**Task to complete**: Your reply should hold only the lines from the one containing "Компания (501, 1363)" to the final line of the listing below, restated word for word.

**Records for this task**:
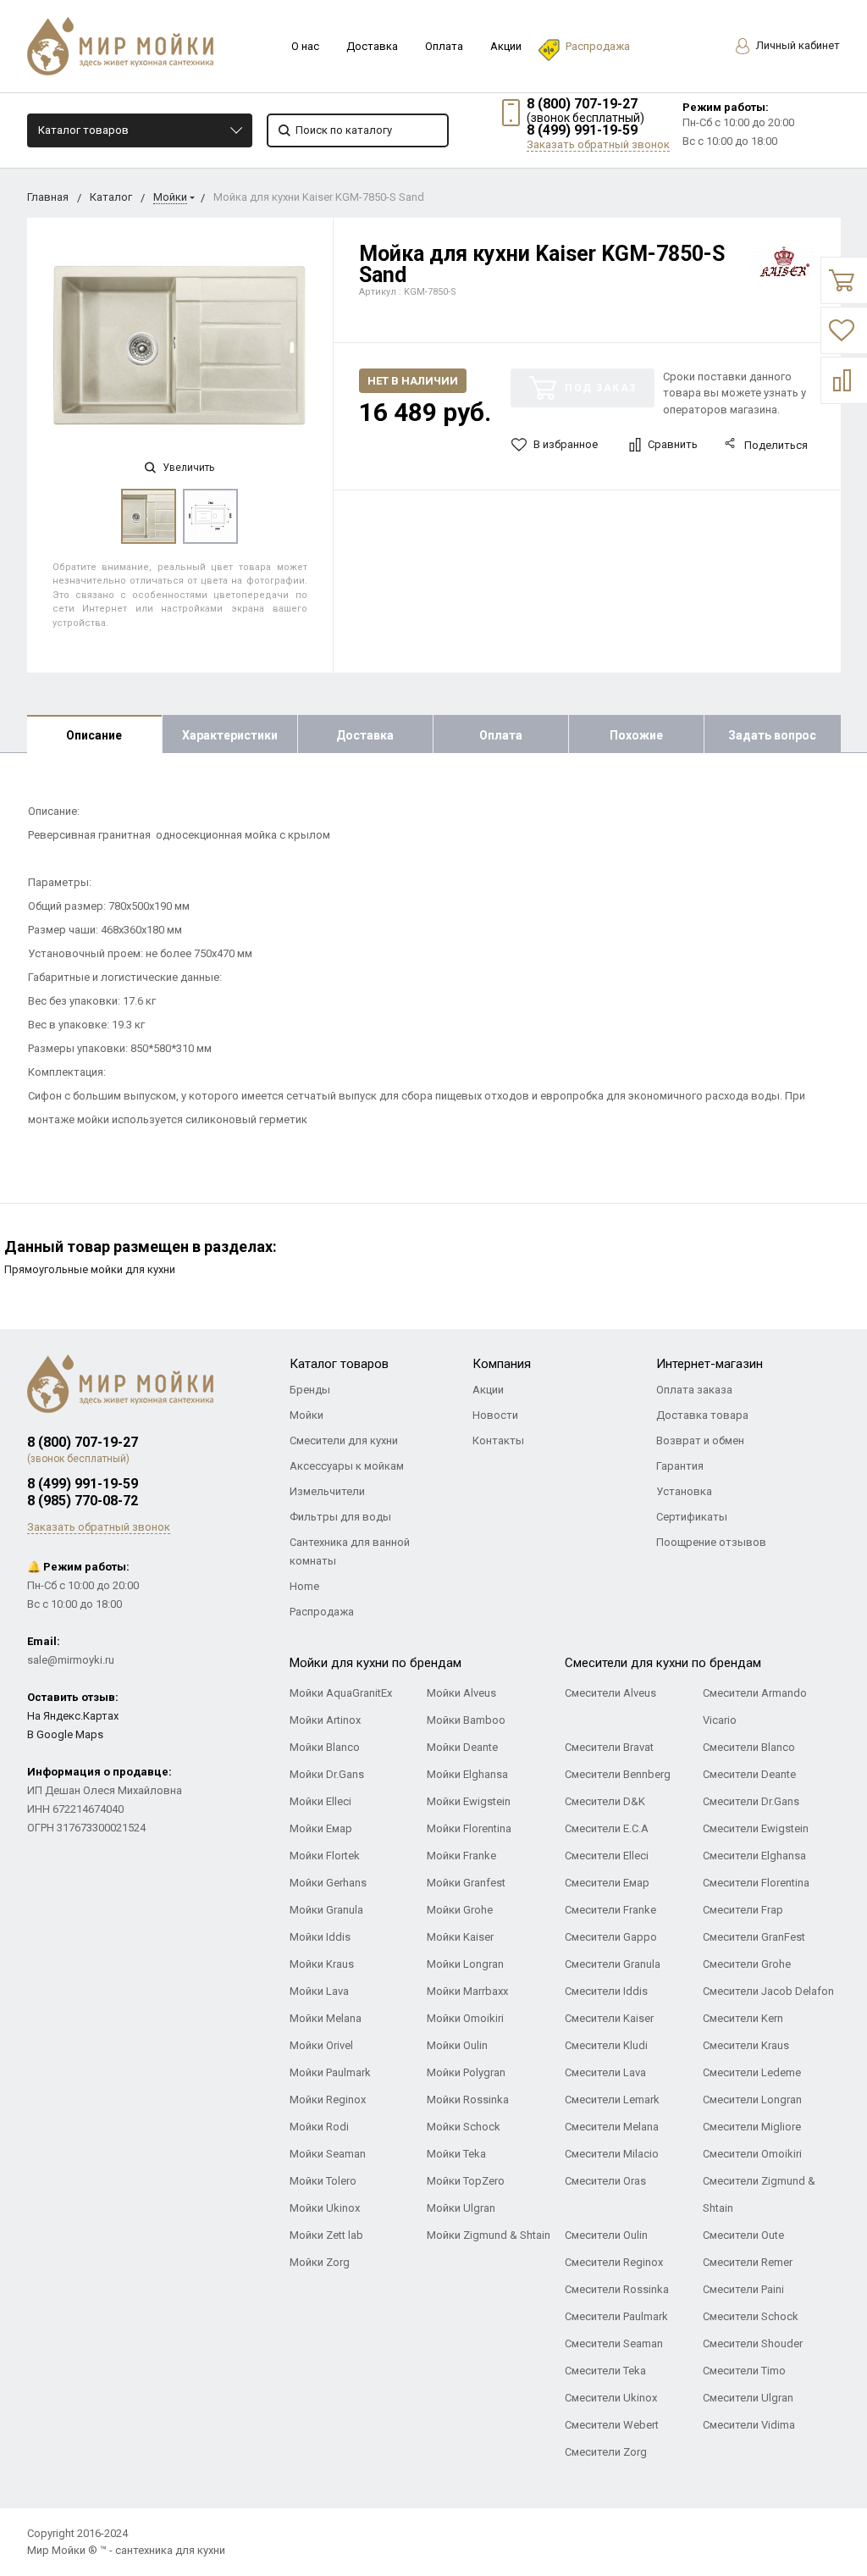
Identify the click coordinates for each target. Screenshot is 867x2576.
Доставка (372, 46)
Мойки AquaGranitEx (341, 1693)
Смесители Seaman (614, 2343)
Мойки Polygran (466, 2072)
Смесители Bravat (609, 1747)
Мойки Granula (326, 1909)
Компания (501, 1363)
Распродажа (598, 46)
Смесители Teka (605, 2370)
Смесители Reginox (614, 2262)
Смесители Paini (743, 2289)
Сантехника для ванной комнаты (350, 1551)
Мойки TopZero (466, 2180)
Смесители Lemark (612, 2099)
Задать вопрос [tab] (772, 735)
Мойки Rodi (319, 2126)
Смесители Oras (605, 2180)
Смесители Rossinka (617, 2289)
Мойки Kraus (322, 1964)
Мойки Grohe (460, 1909)
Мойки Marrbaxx (467, 1991)
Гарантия (680, 1466)
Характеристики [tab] (230, 735)
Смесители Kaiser (609, 2018)
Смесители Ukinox (611, 2397)
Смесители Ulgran (748, 2397)
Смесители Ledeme (752, 2072)
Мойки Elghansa (467, 1774)
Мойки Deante (462, 1747)
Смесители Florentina (756, 1882)
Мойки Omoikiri (465, 2018)
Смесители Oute (743, 2235)
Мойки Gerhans (328, 1882)
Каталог (111, 197)
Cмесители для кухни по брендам (663, 1662)
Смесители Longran (752, 2099)
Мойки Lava (319, 1991)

**Output for this task**:
Компания (501, 1363)
Распродажа (598, 46)
Смесители Teka (605, 2370)
Смесители Reginox (614, 2262)
Смесители Paini (743, 2289)
Сантехника для ванной комнаты (350, 1551)
Мойки TopZero (466, 2180)
Смесители Lemark (612, 2099)
Задать вопрос [tab] (772, 735)
Мойки Rodi (319, 2126)
Смесители Oras (605, 2180)
Смесители Rossinka (617, 2289)
Мойки Kraus (322, 1964)
Мойки Grohe (460, 1909)
Мойки Marrbaxx (467, 1991)
Гарантия (680, 1466)
Характеристики [tab] (230, 735)
Смесители Kaiser (609, 2018)
Смесители Ukinox (611, 2397)
Смесители Ulgran (748, 2397)
Смесители Ledeme (752, 2072)
Мойки Elghansa (467, 1774)
Мойки Deante (462, 1747)
Смесители Florentina (756, 1882)
Мойки Omoikiri (465, 2018)
Смесители Oute (743, 2235)
Мойки Gerhans (328, 1882)
Каталог (111, 197)
Cмесители для кухни по брендам (663, 1662)
Смесители Longran (752, 2099)
Мойки Lava (319, 1991)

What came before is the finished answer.